- [Text excerpt]:

################

HER son may have been one of Britain’s greatest masters of comedy but, ironically, Tony Hancock’s mother’s life was dogged by tragedy.
Tony, of course, ended his own life in Australia in 1968 at the age of just 44 but, by then, death had come knocking on her door four times times before.
Jack, her first husband, Tony’s comedian father, died of cancer in 1935 in the Royal Victoria Hospital, Boscombe, when Tony was only 11.
She remarried on January 1 Robert Gordon Walker, 12 years her junior, but tragedy soon came knocking on her door again when she lost her her eldest son, Colin, during the war, in 1942. He had joined the RAF and was reported missing, presumed dead.
In the autumn of 1959, Lily and Robert, who had, by then, a great deal of experience of running hotels, took over the management of the Harbour Heights Hotel in Canford Cliffs, having previously been at the Talbot Hotel in Bournemouth.
Within six weeks, however, Lily’s life was shattered again when her 55-year-old second husband took his own life at their home at Lansdowne House, Christchurch Road, Bournemouth.
That day, he had been due to attend a board meeting at the hotel but failed to turn up At the inquest, Lily was supported by Tony, who arrived wearing a heavy black overcoat with the belt tucked into his pockets.

################

- [Entries shown]:
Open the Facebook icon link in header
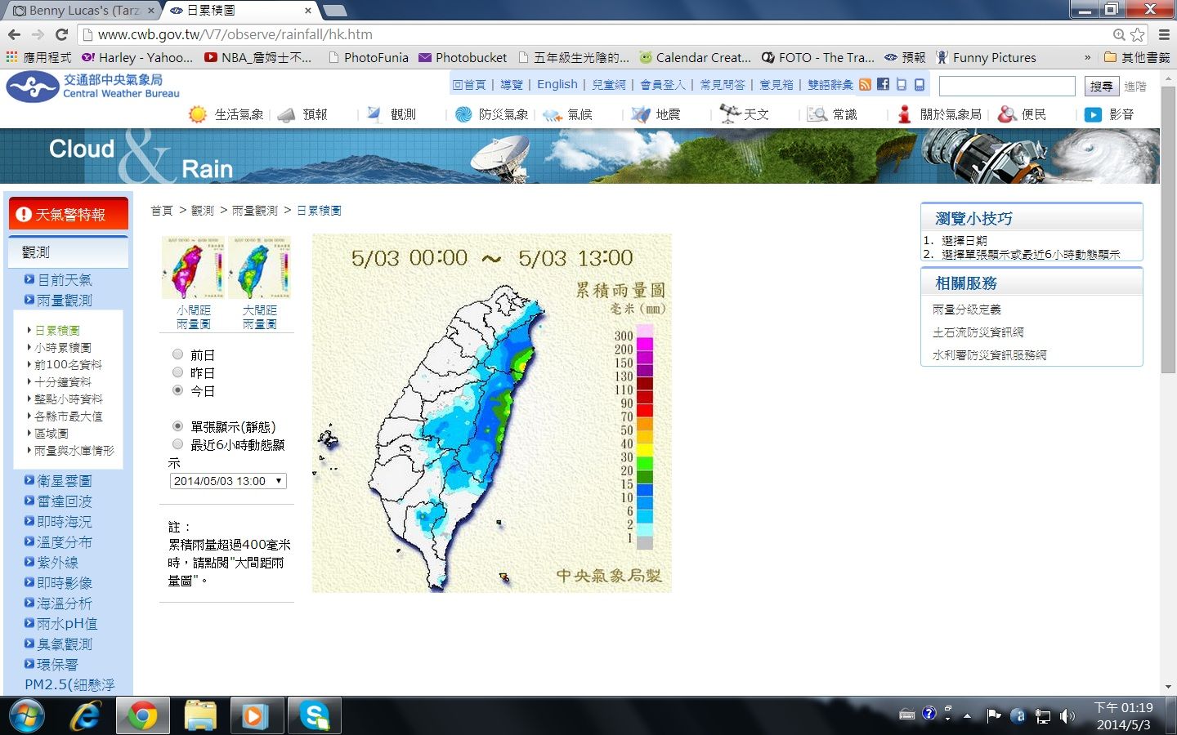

################

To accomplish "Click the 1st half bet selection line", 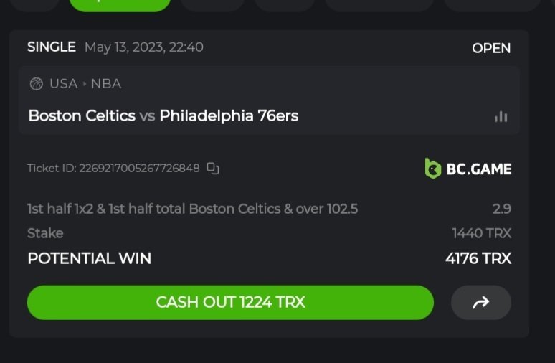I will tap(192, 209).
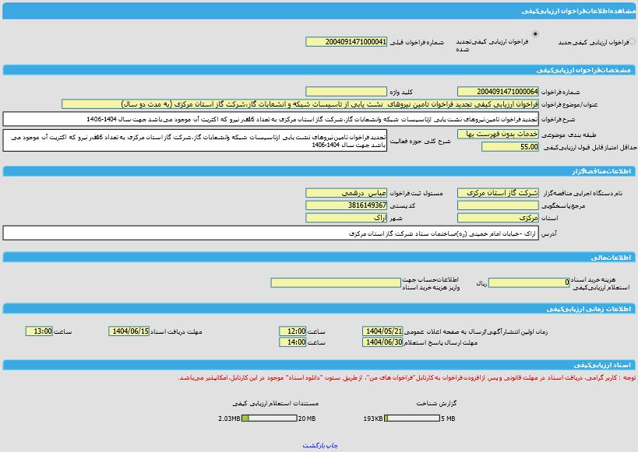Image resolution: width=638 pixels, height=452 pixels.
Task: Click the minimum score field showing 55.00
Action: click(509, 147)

################

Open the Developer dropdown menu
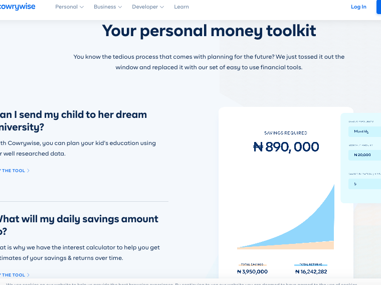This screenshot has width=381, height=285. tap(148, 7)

################

- [Problems to work on]:
1. Retype the passage from the text about Tony Hancock's mother, starting with "Tony, of course, ended" and going on through "Hotel in Bournemouth.".
2. Continue the text about Tony Hancock's mother from the point where it stops.
The items are separate material and have no connection to the text about Tony Hancock's mother.

- [Results for each task]:
1.
Tony, of course, ended his own life in Australia in 1968 at the age of just 44 but, by then, death had come knocking on her door four times times before.
Jack, her first husband, Tony’s comedian father, died of cancer in 1935 in the Royal Victoria Hospital, Boscombe, when Tony was only 11.
She remarried on January 1 Robert Gordon Walker, 12 years her junior, but tragedy soon came knocking on her door again when she lost her her eldest son, Colin, during the war, in 1942. He had joined the RAF and was reported missing, presumed dead.
In the autumn of 1959, Lily and Robert, who had, by then, a great deal of experience of running hotels, took over the management of the Harbour Heights Hotel in Canford Cliffs, having previously been at the Talbot Hotel in Bournemouth.

2.
When Lily was called to give evidence her comedian son, helped her to the stand and then again when she returned to her seat after giving evidence while sobbing into her handkerchief. Her evidence could barely be heard.
There was no evidence that Tony’s stepfather had been depressed but the coroner said: “It is my experience that these things happen.”
Lily remarried a third time. Her third husband, Harry Sennett, died in 1965 at a Bournemouth nursing home at the age of 75.
Within three years her famous son, who had comforted her, so touchingly, after the suicide of her second husband, took his own life in a room in Sydney, Australia.
At the time Lily was living at the Marsham Court Hotel in Bournemouth. In a note the comic left, Tony sent his love to his mother.
Within two years, Lily herself passed away at a Bournemouth nursing home, aged 79, in November 1969.